Top of Dataset content

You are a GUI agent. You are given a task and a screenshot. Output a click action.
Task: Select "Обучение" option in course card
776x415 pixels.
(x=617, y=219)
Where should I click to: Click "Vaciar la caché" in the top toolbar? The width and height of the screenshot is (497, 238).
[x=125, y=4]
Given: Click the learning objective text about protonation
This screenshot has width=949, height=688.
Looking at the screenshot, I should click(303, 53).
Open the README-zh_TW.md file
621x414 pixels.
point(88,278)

Bottom of Dataset content

Transcribe every entry exactly, omitting nothing.

You are a GUI agent. You are given a task and a screenshot. Output a click action.
Task: Select "Обучение" option in course card
776x415 pixels.
(x=617, y=219)
Where should I click to: Click "Vaciar la caché" in the top toolbar? The width and height of the screenshot is (497, 238).
[x=125, y=4]
Given: Click the learning objective text about protonation
This screenshot has width=949, height=688.
Looking at the screenshot, I should click(303, 53).
Open the README-zh_TW.md file
621x414 pixels.
point(88,278)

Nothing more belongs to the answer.